The shortage of translators, particularly for Chinese to English, was one
of the major concerns of a two-day conference held last weekend in Beijing,
co-hosted by the Translators Association of China and the China International
Publishing Group (CIPG).
Lin Wusun, a former director of the CIPG and an elder statesman in the
field, said that while the number of translators has grown dramatically, the
quality varies. There are currently 60,000 certified translators, most of whom
work for government departments.
Many highly trained translators go by the title of "editor" or technical
titles and so are not counted among the officially certified 60,000.
Beyond this threshold of quality lies the rough-and-tumble market of some
500,000 practitioners, whose fees can be as low as 20 yuan (2.60 U.S. dollars)
for translating 1,000 Chinese characters into English. Unfortunately, you
usually get what you pay for.
So as China races to nail down market standards throughout its industries,
translators are calling for professional standards.

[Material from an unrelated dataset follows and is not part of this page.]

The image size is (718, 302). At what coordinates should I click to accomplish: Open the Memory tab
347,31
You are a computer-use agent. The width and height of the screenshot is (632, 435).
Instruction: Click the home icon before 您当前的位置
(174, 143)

Lin and others in the field are calling for a comprehensive survey of
translators to determine numbers, specialties, geographic distribution and age.
The survey would include translation companies and the number of qualified
employees along with overseas Chinese in the translation business. They are also
calling on the statistics bureau to include translation as a formal industry in
the census to get an accurate count.
They want the Ministry of Personnel to establish a qualifying exam for
translators similar to those for lawyers and accountants.

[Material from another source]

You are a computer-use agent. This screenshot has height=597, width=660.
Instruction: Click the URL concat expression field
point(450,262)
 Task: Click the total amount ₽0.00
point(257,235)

As part of professionalization and quality control, industry leaders also
want a multilevel certification system put in place. Translation companies would
then be required to indicate the numbers and levels of certificate holders they
employed.
Certainly the lofty heights of diplomatic translation -- evident at the
Six-Party Talks and in the company of President Hu Jintao on his African visit
-- cannot easily be attained by assembly line production of translators.
Ambassador Shi Yanhua, a foreign language expert with the Ministry of
Foreign Affairs and executive vice-chairman of the Translators' Association of
China, gives examples of translation crises in the early days of the New China.
In her words, or, more precisely, in the words of her simultaneous translator
from Chinese to English, the early leaders' Mandarin "was not so good". In
negotiations with Sri Lanka, it was unclear to the Chinese whether the contract
under discussion was for bananas or rubber.
With the emphasis on economic development, the country has yet to give
literary cultural exchange the attention it deserves.
According to Wu Wei, director of China Book International Promotion and
Planning Office, book contracts signed with foreign publishers in 2004 have yet
to appear in print, simply because translators are yet to be found.
Sponsored by the State Council Information Office and the General
Administration of Press and Publication, with technical support from Google,
chinabookinternational.cn -- China's first bilingual book website -- was
launched last month.
Taking a proactive stance, the website lists recommended translators and
offers some underwriting of translations. In 2004, China Book International
started taking books to the Frankfurt Book Fair.
But problems remain. Wu Wei said that China's classics have yet to be
sensitively translated.
Help for China could be available from the unlikely source of Norway.
Speaking at the translators' meeting, Bente Christensen, vice president of
the International Federation of Translators, said that Norway, with a population
of just 4.5 million, has a highly successful translation program that could well
be adapted by China.
The Norwegian government underwrites translations of both fiction and
non-fiction, with translators receiving 25 percent of the royalties.
The government-funded Norwegian Literature Abroad, Fiction and Non-fiction
(NORLA) has published more than 1,500 books by Norwegian authors since 1978.
Foreign publishers can apply for translation subsidies.
As China seeks to spread its culture, not just its manufactured goods, to
the world, Christensen said that the English-language hegemony impoverishes the
world's culture. In the United Kingdom, only 3 percent of all publications are
translated from other languages and in the US it's just 2.8 percent. Christensen
invited China to join Norway in making translation a cultural priority.
She said: "We have a lot of literature we want to share with you, and you
have a lot of literature you want to share with us."